The imposition of China’s communist reforms created conflict between the China-India border as well as within neighbouring Tibetan provinces, resulting in an uprising in Kham and Amdo in 1956. Civilian refugees and Tibetan guerrillas fled to Lhasa where they formed a resistance army. In 1959 rumours spread that the PRC was intending to arrest the Dalai Lama, who then fled to India before Lhasa could be seized. The uprising and the Dalai Lama’s flight signified the failure of the Seventeen Point Agreement. The agreement was the early blueprint of the “one nation country, two systems” policy enforced in Hong Kong today. However, from his permanent exile in India, much like the Taiwanese government, the Dalai Lama refutes the claims of the PRC, stating that the Seventeen Point Agreement was forced on the Tibetan people and government under threat of armed force.
So, why was the visit of Nancy Pelosi important and why it has to be juxtaposed to that of the Dalai Lama’s cancelled visit to South Africa.
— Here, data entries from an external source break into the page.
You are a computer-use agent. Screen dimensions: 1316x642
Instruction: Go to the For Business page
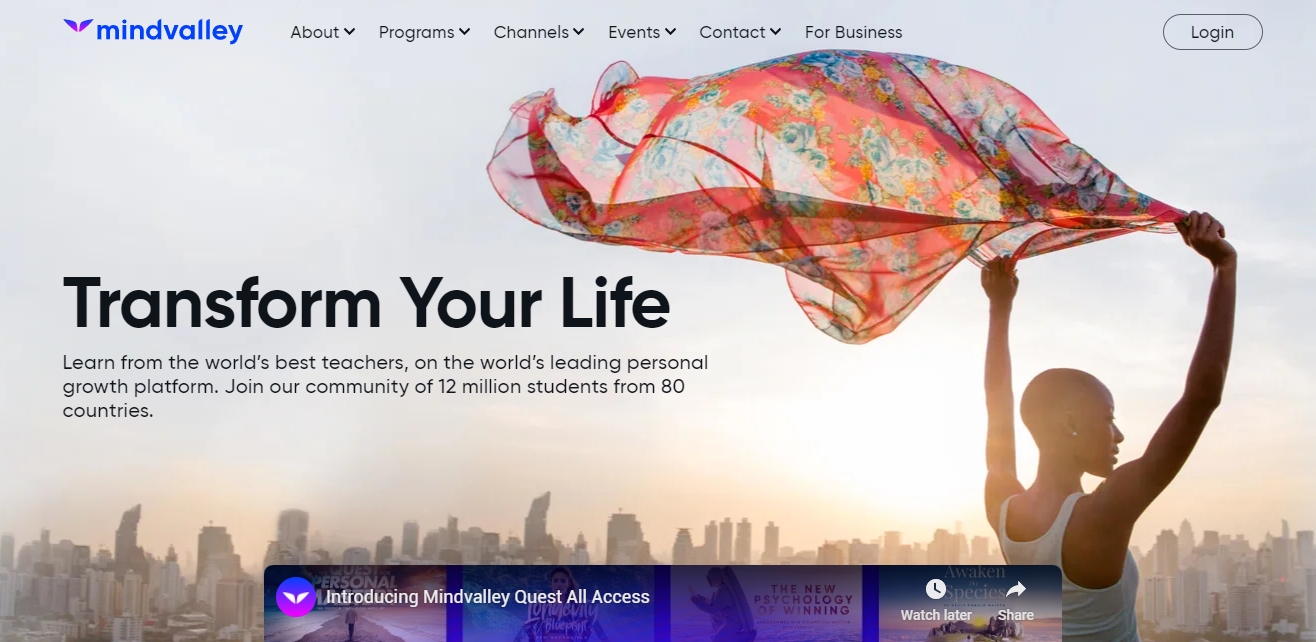pos(853,32)
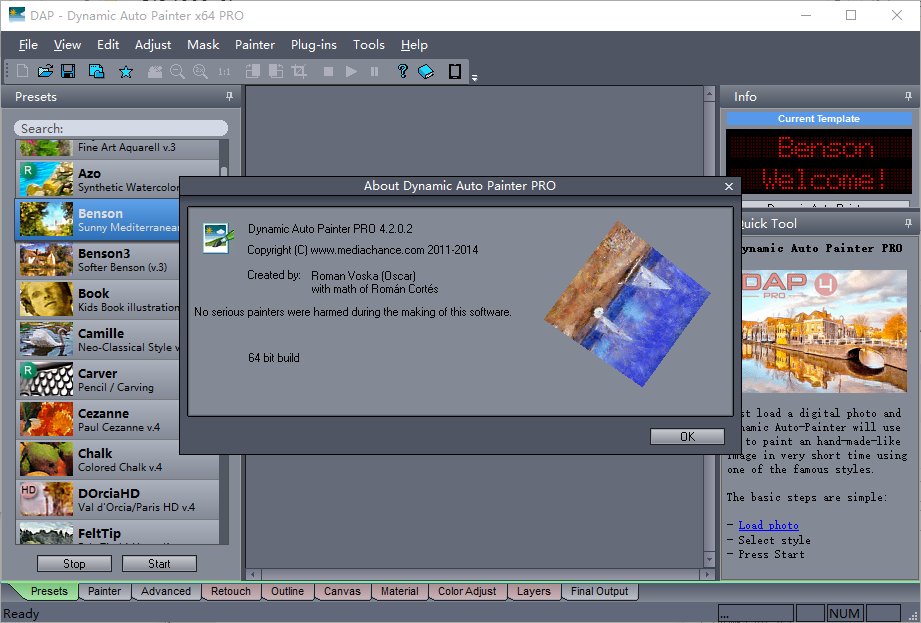Click OK in the About dialog
Screen dimensions: 921x623
(687, 437)
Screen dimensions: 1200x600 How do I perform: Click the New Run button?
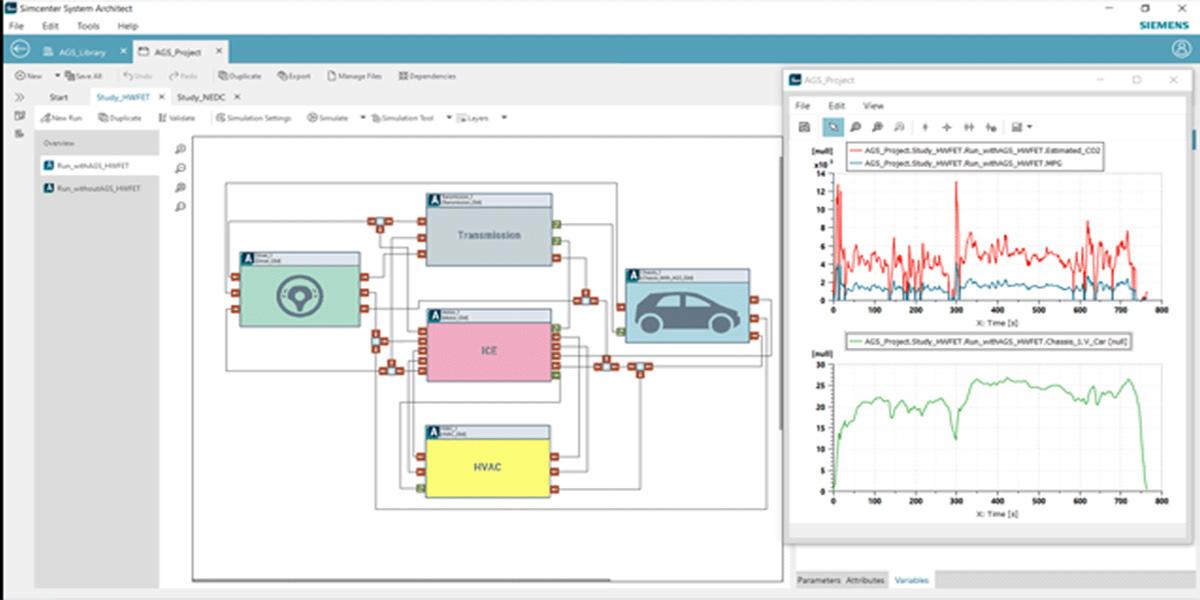(61, 118)
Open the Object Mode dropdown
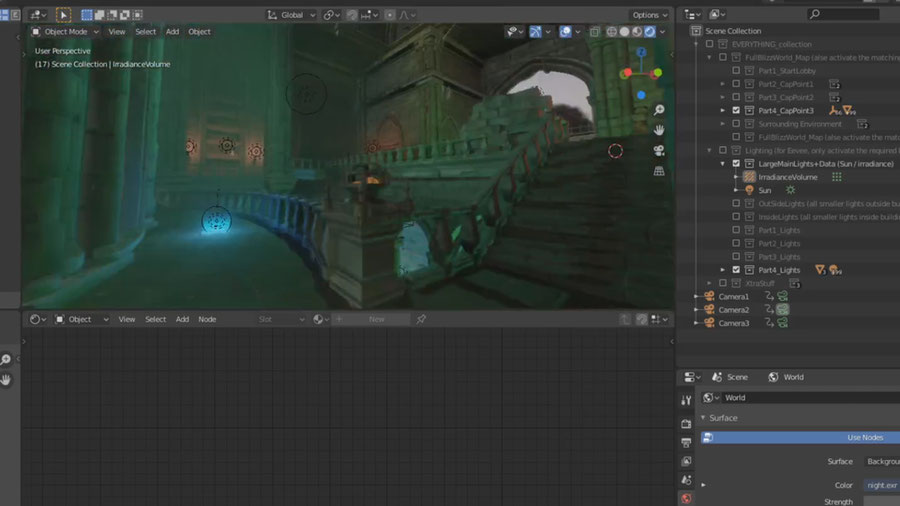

On 4 October 2011, the Dalai Lama was forced to cancel a planned visit to South Africa (SA) to attend Archbishop Desmond Tutu’s eightieth birthday celebrations. The announcement was made just three days before the trip, following a lack of response from SA’s visa application office. Former President Jacob Zuma’s government maintained that the Dalai Lama’s visa delay was owing to a delay in processing, however, given SA’s ties to China, very few believed this reasoning. China has long viewed the Tibetan leader as a dangerous separatist, pressuring foreign governments not to meet with him thereby furthering his international isolation. Bishop Tutu was livid; he went on to threaten to “pray for the defeat of the ANC”. Notwithstanding the overtures of reconciliation by President Cyril Ramaphosa on behalf of the ANC, Tutu remained angry and critical of the ANC till the last days of his life.
China have a historical habit of interfering with international nations’ interactions with political figures and countries that take issue with the PRC’s will. Actions such as imposing pressure on SA to avoid interactions with the Dalai Lama, or launching aggressive military drills in neighboring contentious waters in response to Pelosi’s Taiwanese exchange, signifies, to some, bullying tactics that set a dangerous political global precedent. There are certainly many reasons why Pelosi decided to visit Taiwan, it can be argued that they were largely influenced by politics. However, her insistence to visit Taiwan notwithstanding Chinese pressure is key. The precedence that was set by China in South Africa in terms of restricting movements of its dissenters was significant and troubling towards freedom of movement as a democratic principle. Pelosi’s defiance was significant in that it sent a clear message, not only to China, but a reminder to the world that freedoms do not come free and continual efforts are required to ensure that they are safeguarded from being usurped.